Bitcoin News; JPMorgan strategists have warned that it will be a difficult process for Bitcoin to recover and recover in the short term. In a note, JPMorgan analysts say that not only Bitcoin, but also other crypto elements are at the beginning of the recovery process.
Bitcoin‘s volatility between $30,000 and $34,000 over the weekend seems to reinforce the narrative of short-term uncertainty. This volatile trend also confirms JPMorgan strategists’ conviction that the cryptocurrency market is not yet healthy and needs time to recover.
A Friday note by the JPMorgan Chase team suggested that short-term recovery for Bitcoin still appears to be a challenging process. Based on the data on “on-chain” data, JPMorgan strategists said it was “probably a remnant of “underwater positions” in the market that still need to be cleared.
Can Bitcoin recover in the short term?
JPMorgan cites the stability of the Bitcoin futures market and the possibility of increased production costs as miners migrate from China as positive factors. Some analysis shows that Bitcoin’s cost of production has historically been tied to its price. Therefore, a price increase in the cost of mining can have a reinforcing effect on the Bitcoin price.
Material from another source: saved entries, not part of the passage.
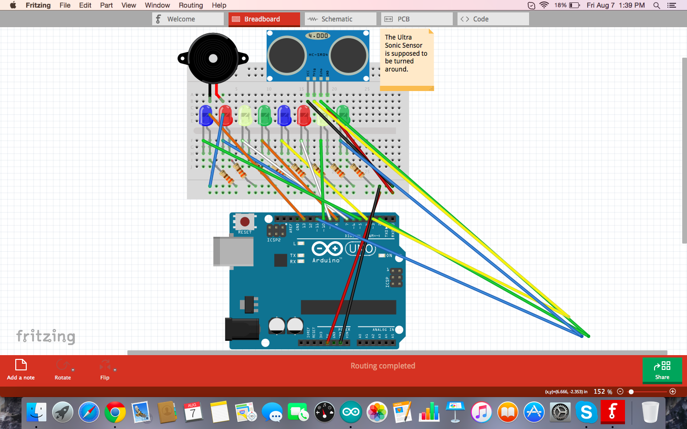The width and height of the screenshot is (687, 429).
Task: Open the Routing menu
Action: coord(191,5)
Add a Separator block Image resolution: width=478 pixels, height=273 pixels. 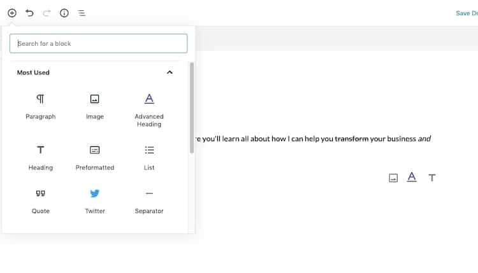pos(149,202)
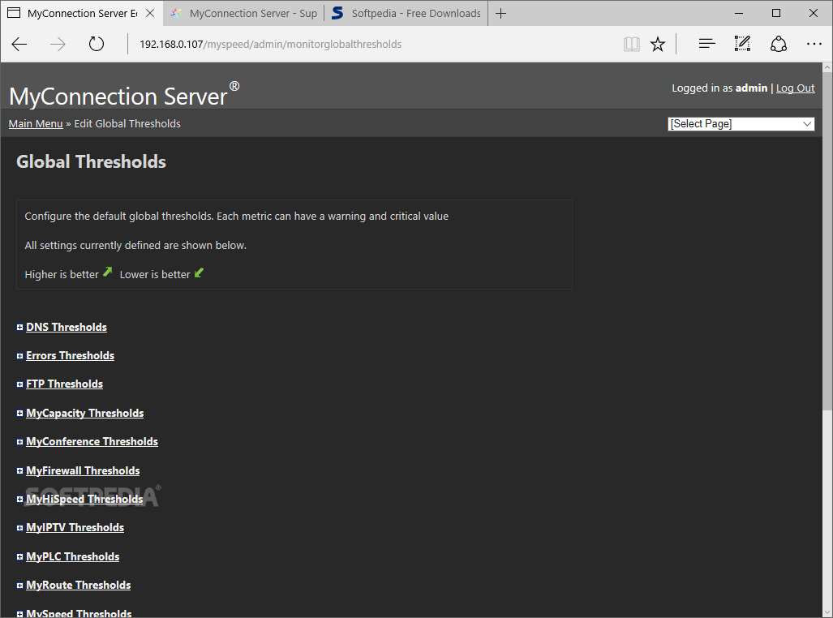Close the MyConnection Server active tab

[150, 13]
The JPMorgan note shows that the cryptocurrency market appears to be at the beginning of its recovery, but is not quite healthy yet. According to Bloomberg, Fundstrat’s David Grider suggested reducing the risk or buying some protection. Following the JPMorgan note came a bounce from $30,000, which is seen as a critical support level in Bitcoin price. According to data from Cointelegraph Markets Pro and TradingView, Bitcoin price dropped as low as $30,070 over the weekend before quickly recovering to $33,445.
Over the weekend, a positive statement for the largest cryptocurrency came from Ricardo Salinas Pliego, Mexico’s third richest man, who named Bitcoin the new gold. As of Monday morning, the price climbed above 35,000.